● **REQUIRED TASK**
Please gather each line of the data below that contains the word "what", and copy those lines in full.

● **Rows from a dataset**
[Start]

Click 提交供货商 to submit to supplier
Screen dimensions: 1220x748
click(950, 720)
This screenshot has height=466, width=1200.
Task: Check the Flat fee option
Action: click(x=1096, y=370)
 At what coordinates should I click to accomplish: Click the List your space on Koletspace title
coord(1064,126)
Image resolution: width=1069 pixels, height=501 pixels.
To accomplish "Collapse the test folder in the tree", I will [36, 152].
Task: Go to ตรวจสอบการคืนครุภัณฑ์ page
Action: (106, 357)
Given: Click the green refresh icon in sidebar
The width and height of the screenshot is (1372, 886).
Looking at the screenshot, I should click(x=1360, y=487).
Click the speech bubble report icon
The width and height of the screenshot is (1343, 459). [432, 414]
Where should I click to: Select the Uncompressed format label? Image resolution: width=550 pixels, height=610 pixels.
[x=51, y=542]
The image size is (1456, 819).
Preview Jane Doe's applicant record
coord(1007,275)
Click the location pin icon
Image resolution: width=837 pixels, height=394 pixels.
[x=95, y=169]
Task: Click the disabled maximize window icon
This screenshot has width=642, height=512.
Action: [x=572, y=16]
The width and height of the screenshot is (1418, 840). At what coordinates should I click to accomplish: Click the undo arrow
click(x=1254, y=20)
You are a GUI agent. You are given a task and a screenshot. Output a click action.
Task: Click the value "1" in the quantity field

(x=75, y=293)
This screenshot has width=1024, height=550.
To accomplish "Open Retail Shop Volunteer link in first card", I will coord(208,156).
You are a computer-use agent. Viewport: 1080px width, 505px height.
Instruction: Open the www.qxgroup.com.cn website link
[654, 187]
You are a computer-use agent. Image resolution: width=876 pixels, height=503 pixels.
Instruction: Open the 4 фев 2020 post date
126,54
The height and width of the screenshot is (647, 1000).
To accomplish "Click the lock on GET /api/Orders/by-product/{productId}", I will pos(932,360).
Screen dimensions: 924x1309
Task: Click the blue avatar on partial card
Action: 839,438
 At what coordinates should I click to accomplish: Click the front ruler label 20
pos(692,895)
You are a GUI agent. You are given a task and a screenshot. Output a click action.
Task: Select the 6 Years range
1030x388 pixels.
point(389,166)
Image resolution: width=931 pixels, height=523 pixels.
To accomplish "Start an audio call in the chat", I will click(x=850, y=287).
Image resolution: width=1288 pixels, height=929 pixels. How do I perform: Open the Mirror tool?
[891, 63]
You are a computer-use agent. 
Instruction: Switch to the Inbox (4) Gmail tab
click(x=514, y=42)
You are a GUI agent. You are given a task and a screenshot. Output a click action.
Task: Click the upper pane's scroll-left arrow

[End]

● **THE ANSWER**
 At what coordinates should I click to accomplish: Click the List your space on Koletspace title
The width and height of the screenshot is (1418, 840). At what coordinates should I click to accomplish: Click the undo arrow
 At what coordinates should I click to accomplish: Click the front ruler label 20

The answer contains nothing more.